El reconocimiento oficial llegó apenas unas horas después de que Estados Unidos exigiera al régimen liberar al jerarca católico de 80 años, tras difundirse que agentes policiales sacaron al obispo, de 80 años, de su vivienda en Tisma, Masaya, hasta donde lo habían trasladado un día antes cuando fue detenido en Estelí para bajo vigilancia, tras salir de una consulta médica. Desde el unes el religioso permaneció incomunicado, sin información oficial sobre su paradero ni sobre su estado de salud, una situación que organizaciones de derechos humanos calificaron como una desaparición forzada.
En un comunicado, el Ministerio del Interior afirmó que Mata fue sometido a una «necesaria indagación» sobre el origen de propiedades y vínculos familiares que, según sus criterios, «no coinciden con la condición sacerdotal». También aseguró que durante el interrogatorio el obispo brindó declaraciones sobre «distintos episodios violatorios de las leyes nacionales», aunque no precisó cuáles son esos hechos, ni si existe una investigación penal abierta o si enfrenta algún proceso judicial.
El régimen sostuvo además que, tras concluir las diligencias, el obispo regresó a su vivienda y que durante el tiempo que permaneció bajo custodia fue tratado «con respeto y consideración», lo cual él mismo reconoció. Sin embargo, no difundió imágenes, videos ni permitió que el religioso hablara para confirmar su situación.
Tampoco explicó dónde estuvo retenido, bajo qué fundamento legal fue privado de libertad, cuánto tiempo permaneció en interrogatorio o si continúa sujeto a algún tipo de restricción.
Persisten las dudas sobre el paradero del obispo
La ausencia de pruebas sobre el supuesto retorno de Mata a su casa alimentó las dudas sobre su verdadera situación. Hasta el cierre de esta edición, ni la Diócesis de Estelí, ni familiares, ni personas cercanas al obispo habían confirmado haber tenido contacto con él.
Diversas voces de la oposición y organizaciones defensoras de derechos humanos reclamaron que el régimen permita verificar de manera independiente que el obispo se encuentra con vida, en libertad y en condiciones de comunicarse sin presiones.
La excomandante guerrillera y opositora Dora María Téllez sostuvo que el secuestro de Mata expone, una vez más, el miedo del régimen a la Iglesia. Las oraciones -dijo- las consideran una amenaza.

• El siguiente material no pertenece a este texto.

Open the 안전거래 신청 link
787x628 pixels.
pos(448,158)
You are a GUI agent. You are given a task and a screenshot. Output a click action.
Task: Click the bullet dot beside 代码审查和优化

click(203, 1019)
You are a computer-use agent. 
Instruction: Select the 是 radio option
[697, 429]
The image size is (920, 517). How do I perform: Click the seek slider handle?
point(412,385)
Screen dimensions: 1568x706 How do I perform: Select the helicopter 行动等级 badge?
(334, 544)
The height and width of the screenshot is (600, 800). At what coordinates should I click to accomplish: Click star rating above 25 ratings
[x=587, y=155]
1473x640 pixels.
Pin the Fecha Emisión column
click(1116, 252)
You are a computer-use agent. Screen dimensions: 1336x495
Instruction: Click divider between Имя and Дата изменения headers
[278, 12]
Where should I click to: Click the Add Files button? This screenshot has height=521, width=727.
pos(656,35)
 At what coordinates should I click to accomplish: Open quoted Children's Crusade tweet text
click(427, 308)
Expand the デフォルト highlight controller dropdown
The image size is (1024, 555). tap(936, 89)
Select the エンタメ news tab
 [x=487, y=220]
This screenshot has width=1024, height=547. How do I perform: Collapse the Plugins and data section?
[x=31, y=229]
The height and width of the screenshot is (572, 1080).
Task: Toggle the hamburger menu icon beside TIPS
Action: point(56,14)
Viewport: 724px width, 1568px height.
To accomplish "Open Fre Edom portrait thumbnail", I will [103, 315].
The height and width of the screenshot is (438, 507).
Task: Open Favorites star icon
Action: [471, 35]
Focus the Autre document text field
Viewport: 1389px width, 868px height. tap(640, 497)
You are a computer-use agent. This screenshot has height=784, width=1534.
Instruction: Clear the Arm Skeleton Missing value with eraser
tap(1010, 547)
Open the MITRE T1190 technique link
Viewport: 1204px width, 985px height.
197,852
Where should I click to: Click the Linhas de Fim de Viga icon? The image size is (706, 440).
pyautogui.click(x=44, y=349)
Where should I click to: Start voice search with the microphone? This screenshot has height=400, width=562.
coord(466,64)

«Tienen razón de tenerle miedo a las oraciones y a personas que han mantenido una posición íntegra y crítica como monseñor Mata. Y tienen razón de tenerle miedo a las voces de los obispos que se mantienen constante en la denuncia de las barbaridades que el régimen de los Ortega Murillo hace con los nicaragüenses».
Lo grave -denunció- es que ahora pende una amenaza sobre el obispo y su familia y señala a Rosorio Murillo como la principal responsable de las acciones desplesgadas contra el religioso.
La captura del obispo también provocó una reacción de Estados Unidos a través de la Oficina para Asuntos del Hemisferio Occidental del Departamento de Estado de Estados Unidos que exigió la liberación «inmediata e incondicional» del religioso, expresó preocupación por su estado de salud y afirmó que Mata, de 80 años, «no representa ninguna amenaza» para el régimen.
Escalada contra la Iglesia
La retención de Mata marca una nueva ofensiva contra la Iglesia católica. El operativo en su contra incluyó el arresto del administrador de la Catedral de Estelí, el sacerdote Francisco Morales, y del diácono transitorio Wilfred Arauz, quienes fueron liberados horas después.
Según fuentes cercanas a la Diócesis de Estelí consultadas por DESPACHO 505, una de las principales hipótesis es que la acción contra Mata fue una represalia por haber pedido durante la misa del domingo oraciones por la Iglesia perseguida en Nicaragua y por monseñor Rolando Álvarez, obispo de Matagalpa y administrador apostólico de la diócesis, desterrado por el régimen en enero de 2024 y residente en Roma.
El caso de Mata constituye un nuevo episodio de la persecución contra la Iglesia católica que desde 2018 ha sido objeto de detenciones, destierros, vigilancia, expulsiones de religiosos y restricciones a sus actividades pastorales.